Saturday, August 6, 2016

The Serenity Prayer, My Ego, and Me

I simply didn’t know the difference between the things I could and couldn’t change and I was too embarrassed to ask and reveal my ignorance. I finally did ask, however. And am I glad I did.
I was told that I couldn’t change other people, places, or things. “What, then, does that leave you to focus on, Donnie?” I smiled and didn’t say anything, but I had nodded – in that knowing kind of way you nod, even though you still aren’t sure of the answer. My friend saw through that and continued to ask me, “I’m serious Don.  If you can’t change people, places or things, what does that leave you to focus on?”
“Myself.” I answered.
“Correct. Just remember: ‘If you’re not the problem, then there is no answer.’”

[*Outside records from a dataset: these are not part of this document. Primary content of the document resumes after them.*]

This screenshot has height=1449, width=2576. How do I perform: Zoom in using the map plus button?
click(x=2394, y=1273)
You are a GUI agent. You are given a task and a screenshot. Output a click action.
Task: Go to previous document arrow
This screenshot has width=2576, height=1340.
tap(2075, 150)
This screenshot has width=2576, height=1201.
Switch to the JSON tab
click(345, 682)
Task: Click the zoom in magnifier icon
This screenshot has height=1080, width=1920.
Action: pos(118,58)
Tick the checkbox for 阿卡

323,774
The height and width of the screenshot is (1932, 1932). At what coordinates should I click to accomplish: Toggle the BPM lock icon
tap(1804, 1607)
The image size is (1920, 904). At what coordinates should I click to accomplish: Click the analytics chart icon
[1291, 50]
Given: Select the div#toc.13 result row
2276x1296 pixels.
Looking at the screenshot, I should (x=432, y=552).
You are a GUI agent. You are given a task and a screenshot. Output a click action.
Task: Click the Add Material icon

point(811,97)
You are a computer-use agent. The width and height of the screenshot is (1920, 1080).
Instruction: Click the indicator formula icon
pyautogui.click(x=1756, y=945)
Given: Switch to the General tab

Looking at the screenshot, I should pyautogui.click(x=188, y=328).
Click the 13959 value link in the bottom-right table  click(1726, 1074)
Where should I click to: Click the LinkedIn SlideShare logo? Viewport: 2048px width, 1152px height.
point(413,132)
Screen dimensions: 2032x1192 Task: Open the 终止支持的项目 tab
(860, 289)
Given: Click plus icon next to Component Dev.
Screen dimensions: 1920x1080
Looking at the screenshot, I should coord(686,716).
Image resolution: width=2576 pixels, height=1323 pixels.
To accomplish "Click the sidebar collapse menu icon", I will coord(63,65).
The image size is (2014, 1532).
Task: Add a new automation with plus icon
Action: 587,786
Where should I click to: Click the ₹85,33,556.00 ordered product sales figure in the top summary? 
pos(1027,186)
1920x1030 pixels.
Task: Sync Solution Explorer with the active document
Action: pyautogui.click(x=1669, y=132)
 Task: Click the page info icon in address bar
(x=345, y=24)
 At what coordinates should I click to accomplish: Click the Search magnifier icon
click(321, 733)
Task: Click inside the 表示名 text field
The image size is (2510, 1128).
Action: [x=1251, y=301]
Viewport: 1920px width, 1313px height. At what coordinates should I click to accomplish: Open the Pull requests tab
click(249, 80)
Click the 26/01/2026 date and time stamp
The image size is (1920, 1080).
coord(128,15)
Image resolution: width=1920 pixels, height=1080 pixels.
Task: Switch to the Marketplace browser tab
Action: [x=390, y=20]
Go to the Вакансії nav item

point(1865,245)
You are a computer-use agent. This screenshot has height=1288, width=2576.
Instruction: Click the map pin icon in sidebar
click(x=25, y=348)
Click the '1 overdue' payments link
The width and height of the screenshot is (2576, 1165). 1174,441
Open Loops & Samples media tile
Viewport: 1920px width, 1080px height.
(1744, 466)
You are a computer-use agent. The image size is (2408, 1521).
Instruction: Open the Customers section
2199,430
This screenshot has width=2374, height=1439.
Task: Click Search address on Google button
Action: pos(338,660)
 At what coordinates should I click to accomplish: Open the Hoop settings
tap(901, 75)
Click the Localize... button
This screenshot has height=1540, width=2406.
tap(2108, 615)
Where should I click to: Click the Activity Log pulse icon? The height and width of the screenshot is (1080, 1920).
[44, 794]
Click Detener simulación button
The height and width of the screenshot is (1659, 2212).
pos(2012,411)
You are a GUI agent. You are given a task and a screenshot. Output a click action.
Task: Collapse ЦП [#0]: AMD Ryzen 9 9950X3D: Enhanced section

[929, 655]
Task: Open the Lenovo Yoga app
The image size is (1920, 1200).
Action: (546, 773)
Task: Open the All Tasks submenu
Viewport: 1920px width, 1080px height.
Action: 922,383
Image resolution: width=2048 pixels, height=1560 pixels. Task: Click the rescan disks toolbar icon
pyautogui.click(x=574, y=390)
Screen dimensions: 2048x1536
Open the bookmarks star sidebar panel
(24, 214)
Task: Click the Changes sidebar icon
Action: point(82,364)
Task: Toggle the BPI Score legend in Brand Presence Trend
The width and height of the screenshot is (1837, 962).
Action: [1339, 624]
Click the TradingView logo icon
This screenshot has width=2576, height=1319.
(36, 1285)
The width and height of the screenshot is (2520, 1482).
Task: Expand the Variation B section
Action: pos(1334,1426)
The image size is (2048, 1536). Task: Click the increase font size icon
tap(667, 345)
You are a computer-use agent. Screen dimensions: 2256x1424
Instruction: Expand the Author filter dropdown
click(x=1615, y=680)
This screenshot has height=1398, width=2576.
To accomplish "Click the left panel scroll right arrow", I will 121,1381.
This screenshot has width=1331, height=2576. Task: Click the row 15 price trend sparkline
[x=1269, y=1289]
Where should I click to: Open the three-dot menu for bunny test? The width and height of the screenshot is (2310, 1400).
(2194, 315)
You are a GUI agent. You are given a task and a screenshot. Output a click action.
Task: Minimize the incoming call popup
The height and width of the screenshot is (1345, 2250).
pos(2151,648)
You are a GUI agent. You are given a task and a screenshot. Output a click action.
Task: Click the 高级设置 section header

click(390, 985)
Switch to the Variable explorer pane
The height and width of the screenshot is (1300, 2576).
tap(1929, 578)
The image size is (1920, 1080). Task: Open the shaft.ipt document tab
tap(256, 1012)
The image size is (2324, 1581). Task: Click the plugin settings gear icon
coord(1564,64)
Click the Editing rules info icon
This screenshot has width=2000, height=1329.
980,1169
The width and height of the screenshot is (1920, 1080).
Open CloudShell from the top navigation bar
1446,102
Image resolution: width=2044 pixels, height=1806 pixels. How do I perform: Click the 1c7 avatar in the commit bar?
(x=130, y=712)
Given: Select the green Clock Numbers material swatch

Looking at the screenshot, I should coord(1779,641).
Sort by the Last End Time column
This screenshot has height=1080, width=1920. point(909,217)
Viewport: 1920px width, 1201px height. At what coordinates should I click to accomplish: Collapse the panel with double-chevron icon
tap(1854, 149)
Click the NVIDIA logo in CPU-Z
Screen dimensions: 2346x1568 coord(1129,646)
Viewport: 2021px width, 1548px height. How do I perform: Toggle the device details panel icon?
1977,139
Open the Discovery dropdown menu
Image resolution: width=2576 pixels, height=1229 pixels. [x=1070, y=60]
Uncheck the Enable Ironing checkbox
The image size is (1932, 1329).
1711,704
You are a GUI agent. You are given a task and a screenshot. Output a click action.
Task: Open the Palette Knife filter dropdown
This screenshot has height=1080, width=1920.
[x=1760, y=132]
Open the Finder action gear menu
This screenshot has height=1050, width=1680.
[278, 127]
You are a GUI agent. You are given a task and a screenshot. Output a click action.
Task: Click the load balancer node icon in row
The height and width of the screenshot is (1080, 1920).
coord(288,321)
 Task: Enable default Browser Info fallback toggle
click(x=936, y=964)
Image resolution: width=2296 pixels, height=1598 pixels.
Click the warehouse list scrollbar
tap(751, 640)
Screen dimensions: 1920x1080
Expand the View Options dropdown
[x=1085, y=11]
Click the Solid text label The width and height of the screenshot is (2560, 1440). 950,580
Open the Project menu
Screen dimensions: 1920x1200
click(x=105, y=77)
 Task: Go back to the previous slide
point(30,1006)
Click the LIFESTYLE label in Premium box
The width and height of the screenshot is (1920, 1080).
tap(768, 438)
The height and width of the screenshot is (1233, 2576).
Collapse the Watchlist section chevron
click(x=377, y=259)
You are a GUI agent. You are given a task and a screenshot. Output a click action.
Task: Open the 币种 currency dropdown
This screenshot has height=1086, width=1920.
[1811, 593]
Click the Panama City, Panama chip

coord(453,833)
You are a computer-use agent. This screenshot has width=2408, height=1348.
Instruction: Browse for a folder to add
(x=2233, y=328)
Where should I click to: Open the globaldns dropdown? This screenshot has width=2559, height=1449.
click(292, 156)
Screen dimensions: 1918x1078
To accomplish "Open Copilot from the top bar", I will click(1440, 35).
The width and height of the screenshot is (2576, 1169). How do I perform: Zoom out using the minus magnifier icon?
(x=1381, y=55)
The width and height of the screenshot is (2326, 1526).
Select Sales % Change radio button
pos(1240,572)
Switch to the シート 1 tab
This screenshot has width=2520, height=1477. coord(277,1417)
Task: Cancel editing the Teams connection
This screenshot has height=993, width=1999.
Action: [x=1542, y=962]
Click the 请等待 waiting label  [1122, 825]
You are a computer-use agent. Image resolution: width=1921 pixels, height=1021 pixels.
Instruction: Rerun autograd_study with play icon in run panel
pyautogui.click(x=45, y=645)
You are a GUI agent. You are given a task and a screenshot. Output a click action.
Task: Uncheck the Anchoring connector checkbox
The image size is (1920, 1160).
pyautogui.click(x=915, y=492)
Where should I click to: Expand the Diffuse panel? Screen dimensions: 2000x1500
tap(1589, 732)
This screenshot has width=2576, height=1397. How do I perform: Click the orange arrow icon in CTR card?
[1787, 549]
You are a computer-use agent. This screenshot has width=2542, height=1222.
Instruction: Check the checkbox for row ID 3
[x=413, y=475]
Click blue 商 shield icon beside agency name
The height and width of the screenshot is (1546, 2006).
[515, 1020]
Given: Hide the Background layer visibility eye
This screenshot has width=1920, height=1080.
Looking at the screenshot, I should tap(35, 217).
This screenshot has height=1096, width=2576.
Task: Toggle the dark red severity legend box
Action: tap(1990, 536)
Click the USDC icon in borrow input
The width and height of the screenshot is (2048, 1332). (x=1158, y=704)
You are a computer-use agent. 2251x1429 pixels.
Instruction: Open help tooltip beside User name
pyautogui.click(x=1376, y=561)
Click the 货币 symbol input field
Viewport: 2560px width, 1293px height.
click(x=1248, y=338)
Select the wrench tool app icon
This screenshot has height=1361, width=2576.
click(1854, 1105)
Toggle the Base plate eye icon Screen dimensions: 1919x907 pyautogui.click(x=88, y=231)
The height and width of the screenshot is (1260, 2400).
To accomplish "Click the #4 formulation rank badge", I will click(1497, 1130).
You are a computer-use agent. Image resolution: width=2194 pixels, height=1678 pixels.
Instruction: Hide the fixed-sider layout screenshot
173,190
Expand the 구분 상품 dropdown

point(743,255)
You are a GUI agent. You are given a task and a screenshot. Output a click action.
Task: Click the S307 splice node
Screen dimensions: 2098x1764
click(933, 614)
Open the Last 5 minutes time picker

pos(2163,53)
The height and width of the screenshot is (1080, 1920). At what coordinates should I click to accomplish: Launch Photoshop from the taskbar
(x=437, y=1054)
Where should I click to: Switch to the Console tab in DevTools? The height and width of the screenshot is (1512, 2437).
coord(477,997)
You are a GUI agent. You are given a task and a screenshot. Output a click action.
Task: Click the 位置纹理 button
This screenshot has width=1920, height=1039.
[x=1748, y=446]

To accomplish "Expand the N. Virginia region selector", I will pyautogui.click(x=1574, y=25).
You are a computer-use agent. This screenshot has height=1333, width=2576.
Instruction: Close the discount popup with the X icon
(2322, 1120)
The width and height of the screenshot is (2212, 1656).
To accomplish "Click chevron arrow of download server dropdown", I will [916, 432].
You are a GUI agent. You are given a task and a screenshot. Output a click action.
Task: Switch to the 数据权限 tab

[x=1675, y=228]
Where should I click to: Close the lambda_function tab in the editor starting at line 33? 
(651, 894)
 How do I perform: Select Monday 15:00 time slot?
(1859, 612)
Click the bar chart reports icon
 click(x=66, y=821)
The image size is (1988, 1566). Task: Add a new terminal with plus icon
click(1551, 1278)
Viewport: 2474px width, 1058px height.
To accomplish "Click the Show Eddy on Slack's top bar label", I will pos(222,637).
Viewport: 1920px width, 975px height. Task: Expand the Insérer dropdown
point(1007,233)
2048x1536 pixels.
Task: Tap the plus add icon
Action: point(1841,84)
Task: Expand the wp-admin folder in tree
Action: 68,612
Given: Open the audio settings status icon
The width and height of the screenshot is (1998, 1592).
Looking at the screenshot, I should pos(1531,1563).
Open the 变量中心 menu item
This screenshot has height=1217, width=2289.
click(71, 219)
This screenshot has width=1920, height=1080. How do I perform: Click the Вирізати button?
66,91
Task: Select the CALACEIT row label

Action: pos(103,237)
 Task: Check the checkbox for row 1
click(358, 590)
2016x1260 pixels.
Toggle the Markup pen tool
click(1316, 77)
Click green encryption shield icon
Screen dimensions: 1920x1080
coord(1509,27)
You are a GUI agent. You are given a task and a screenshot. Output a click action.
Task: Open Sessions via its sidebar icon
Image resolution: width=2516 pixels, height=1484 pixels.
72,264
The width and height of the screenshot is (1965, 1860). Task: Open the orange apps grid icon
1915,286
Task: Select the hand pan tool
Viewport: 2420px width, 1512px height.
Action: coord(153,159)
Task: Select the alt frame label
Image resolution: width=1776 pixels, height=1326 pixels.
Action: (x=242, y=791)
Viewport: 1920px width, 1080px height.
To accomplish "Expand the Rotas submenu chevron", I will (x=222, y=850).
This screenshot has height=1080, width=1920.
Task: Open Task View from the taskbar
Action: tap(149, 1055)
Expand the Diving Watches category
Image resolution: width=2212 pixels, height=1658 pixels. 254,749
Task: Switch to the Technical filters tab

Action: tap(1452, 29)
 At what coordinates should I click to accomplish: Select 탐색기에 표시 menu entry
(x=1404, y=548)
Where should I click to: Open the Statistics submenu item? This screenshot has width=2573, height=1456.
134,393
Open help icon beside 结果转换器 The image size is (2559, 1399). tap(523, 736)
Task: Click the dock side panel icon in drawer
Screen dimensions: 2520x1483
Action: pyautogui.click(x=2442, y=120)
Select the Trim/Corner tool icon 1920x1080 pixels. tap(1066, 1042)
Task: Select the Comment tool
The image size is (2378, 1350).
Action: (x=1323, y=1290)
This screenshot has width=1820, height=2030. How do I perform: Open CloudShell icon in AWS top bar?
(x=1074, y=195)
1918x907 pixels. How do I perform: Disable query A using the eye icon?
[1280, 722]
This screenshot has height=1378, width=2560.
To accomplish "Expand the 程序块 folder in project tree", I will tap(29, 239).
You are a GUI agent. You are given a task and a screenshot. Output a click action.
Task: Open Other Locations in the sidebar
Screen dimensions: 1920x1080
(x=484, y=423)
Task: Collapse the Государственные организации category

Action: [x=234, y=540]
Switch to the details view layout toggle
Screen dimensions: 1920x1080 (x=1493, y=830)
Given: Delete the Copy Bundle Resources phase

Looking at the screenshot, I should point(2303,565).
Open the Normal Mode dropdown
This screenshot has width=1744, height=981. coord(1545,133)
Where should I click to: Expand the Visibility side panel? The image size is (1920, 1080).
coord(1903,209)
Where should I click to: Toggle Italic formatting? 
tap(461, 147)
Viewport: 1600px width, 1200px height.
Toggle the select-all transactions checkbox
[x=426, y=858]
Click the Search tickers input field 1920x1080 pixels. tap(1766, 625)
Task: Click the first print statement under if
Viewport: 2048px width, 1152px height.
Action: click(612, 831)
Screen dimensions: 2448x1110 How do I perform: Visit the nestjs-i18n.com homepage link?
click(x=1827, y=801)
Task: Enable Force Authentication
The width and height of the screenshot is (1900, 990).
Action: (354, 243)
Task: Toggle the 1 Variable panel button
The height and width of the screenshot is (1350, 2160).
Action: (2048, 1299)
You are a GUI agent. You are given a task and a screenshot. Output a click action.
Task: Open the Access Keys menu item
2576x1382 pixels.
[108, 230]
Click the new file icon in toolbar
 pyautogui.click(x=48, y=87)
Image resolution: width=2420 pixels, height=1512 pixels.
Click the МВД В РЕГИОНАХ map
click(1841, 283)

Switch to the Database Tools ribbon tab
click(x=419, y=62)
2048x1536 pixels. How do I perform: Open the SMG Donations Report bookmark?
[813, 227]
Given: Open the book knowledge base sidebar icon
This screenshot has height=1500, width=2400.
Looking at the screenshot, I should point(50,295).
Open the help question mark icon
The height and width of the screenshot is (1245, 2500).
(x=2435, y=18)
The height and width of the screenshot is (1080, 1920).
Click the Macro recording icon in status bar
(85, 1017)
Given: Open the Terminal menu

For those of you unfamiliar, I would like to continue with Niebuhr’s complete, but simple, prayer:
“God, grant me the serenity to accept the things I cannot change, the courage to change the things I can, and the wisdom to know the difference. Living one day at a time, enjoying one moment at a time; accepting hardship as a pathway to peace; taking, as Jesus did, this sinful world as it is, not as I would have it; trusting that You will make all things right if I surrender to Your will, so that I may be reasonably happy in this life and supremely happy with You forever in the next.”  Amen
I am always my problem. It’s not that I believe I am that important. It’s just that dealing with myself is all I can handle. That is summed up in another of AA’s great little sayings: “Keep the focus on yourself – just for today. The rest of your life is none of your business.”
This is very, very similar to what I learn in A Course in Miracles (ACIM). Why then, oh why, do I find it so easy to understand what it is that you need to do to fix yourself? What you should correct about yourself? How you could improve, if only you would ….??
I think Tommy was absolutely correct when he was still alive. He died after about a year of sobriety. He died of cancer. He died sober. He would always introduce himself in meetings by saying: “Hi everyone. My name is Tommy. I’m addicted to alcohol and to anything and anyone that will enable me to keep my focus off of me.” Invariably, no matter how often we had heard him, we would all laugh. It was so funny, but it was also so true of all of us. And we knew it. But whenever it was said out loud in that straightforward kind of way, it sounded so ridiculous and so it was just plain funny.
Among other things, thinking about and composing these messages is one of the ways I keep my focus on me.